The first, and easiest part of quality control of structures has to do with refinement metrics. Are you decreasing the R-free or R-gap? This can be extracted through refinement log files or running additional analysis. Are there any clashes in the structure? Are there Ramachandran outliers?

With pairs, you want to assess how well they align together in 3D. Aligning them is a beast in and of itself. Due to structures with the same sequence having different chain ids or residue numbers, we will need to match those up as all downstream analyses will rely on this.

There are many different methods to align structures, but I landed with pymol, alpha carbon align. This did not work well for 100% of the paired structures I had but it is what worked for the majority of them.

I then required all chains start with residue 1. Then, as I was working with paired structures, I based all holo structures off of apo structures. Therefore, I reassigned the closest geometric chain in the holo to the chain in the apo.

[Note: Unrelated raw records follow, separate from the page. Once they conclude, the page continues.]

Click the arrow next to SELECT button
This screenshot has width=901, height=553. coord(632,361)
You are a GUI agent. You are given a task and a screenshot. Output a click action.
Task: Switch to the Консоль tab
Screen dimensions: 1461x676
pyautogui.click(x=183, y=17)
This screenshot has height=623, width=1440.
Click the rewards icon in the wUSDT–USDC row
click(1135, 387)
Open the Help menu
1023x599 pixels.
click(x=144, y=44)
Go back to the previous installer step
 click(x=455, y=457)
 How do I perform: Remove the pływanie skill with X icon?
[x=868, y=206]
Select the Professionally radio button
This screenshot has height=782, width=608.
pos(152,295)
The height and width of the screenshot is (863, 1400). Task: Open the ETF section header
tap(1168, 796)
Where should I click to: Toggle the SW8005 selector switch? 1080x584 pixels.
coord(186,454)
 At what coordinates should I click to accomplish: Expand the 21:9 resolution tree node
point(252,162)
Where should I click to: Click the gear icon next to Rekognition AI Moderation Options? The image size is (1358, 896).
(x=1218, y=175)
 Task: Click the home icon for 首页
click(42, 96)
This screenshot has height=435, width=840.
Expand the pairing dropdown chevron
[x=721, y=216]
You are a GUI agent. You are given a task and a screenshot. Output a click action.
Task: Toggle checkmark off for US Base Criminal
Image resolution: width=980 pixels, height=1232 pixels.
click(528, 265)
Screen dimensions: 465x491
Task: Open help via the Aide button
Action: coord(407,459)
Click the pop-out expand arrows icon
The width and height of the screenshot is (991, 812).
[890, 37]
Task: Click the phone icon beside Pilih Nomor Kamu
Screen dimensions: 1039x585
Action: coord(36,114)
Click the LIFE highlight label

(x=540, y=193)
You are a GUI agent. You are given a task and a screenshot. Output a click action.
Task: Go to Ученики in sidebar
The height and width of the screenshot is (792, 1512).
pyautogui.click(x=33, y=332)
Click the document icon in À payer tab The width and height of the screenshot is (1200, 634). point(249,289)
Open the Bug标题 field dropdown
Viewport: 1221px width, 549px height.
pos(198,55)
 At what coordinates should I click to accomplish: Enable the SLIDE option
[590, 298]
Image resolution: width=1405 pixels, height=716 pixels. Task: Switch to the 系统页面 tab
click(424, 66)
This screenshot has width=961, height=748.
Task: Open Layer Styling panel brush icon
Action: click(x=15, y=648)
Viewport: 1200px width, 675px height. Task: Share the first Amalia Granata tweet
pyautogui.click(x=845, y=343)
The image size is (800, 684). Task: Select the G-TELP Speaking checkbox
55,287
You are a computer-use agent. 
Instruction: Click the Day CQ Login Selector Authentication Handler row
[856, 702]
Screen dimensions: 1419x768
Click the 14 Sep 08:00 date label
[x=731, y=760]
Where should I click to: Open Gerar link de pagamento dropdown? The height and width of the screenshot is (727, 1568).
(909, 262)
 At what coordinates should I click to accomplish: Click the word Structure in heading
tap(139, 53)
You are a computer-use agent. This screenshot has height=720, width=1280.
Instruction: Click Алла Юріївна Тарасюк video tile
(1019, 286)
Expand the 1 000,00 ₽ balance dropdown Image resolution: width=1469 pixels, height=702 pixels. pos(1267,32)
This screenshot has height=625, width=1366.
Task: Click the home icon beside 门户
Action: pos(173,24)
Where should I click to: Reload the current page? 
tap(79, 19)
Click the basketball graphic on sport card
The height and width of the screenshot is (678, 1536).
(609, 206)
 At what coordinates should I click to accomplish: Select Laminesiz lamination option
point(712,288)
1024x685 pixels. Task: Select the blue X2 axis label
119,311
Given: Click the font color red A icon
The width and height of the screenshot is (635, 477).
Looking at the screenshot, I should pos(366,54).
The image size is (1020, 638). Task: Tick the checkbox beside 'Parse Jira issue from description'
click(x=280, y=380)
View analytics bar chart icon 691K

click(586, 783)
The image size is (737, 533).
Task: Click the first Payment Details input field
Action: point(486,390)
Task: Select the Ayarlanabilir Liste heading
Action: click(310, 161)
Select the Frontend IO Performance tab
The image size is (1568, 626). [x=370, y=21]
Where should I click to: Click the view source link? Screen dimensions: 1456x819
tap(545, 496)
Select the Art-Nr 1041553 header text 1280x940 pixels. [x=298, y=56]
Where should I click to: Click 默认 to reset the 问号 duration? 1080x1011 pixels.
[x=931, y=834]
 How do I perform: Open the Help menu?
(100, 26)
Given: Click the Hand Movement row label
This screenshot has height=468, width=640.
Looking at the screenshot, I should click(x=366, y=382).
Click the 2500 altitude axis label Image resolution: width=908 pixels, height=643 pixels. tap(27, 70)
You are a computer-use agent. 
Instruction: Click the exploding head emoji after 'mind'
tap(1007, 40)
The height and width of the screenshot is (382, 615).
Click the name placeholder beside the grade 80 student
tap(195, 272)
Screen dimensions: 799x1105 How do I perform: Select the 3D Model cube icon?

Some additional criteria you will want to think about in this stage include: How well do the backbones of structures line up? This can be assessed by alpha carbon RMSD between the structures. While some analyses may want to keep large changes, others may want to throw them out. How much do the ligands overlap between the structures?

Here is a pipeline that will extract and compare R-values, align your pairs, and spit out alpha RMSD and ligand overlap between the pairs.

Analysis of structures

Now we get to the fun stuff!

Before we can run any analysis, you need to think about how you want to extract information from the structures. Are you going to do it based on chain and residue numbering or based on location. I choose the former as it is easier downstream. However, this required me to reassign the chain and residue numbers for many structures (see above).

The other thing to think about when comparing structures is if there are duplicates. In my case, I had multiple holo assigned to multiple apo. Therefore in the analysis, it was important to keep track of not just the PDB, but also the PDB’s matched pair.

Finally, you also need to consider how you are going to look at certain sections of the PDB. For example, I wanted to examine binding site residues. But my criteria (any residue heavy atom within 5A of any ligand heavy atom) sometimes gave me one or two different residues in the holo or apo depending on how much those residues moved. I decided to look at the union of those two lists, but you could also look at the intersection of those two lists.

Here are a bunch of analyses that I ran on my pairs or individual models.

Quality control of the analysis

For almost every single analysis I did, I would plot the result and have a few outrageous outliers. This was always a clue of something I coded wrong in the analysis, or something incorrect about the labeling of the PDBs.

When looking at the result of your analysis, always look at the minimum and maximum values on both an individual basis (ie if you are looking at some sort of residue metric), as well as on a structure basis. Take at least the top and bottom five metric values and go through checking for the following: Is residue 1, chain A of structure 1 within your RMSD cutoff of residue 1, chain A of structure 2? If you manually calculate the metric you are measuring, is it matching what your code says? Look at the structure in Pymol or Chimera. Does the numerical value of the metric line up with what you are visualizing?

Repeat this process until you can visually/biologically explain at least the top and bottom five metric values.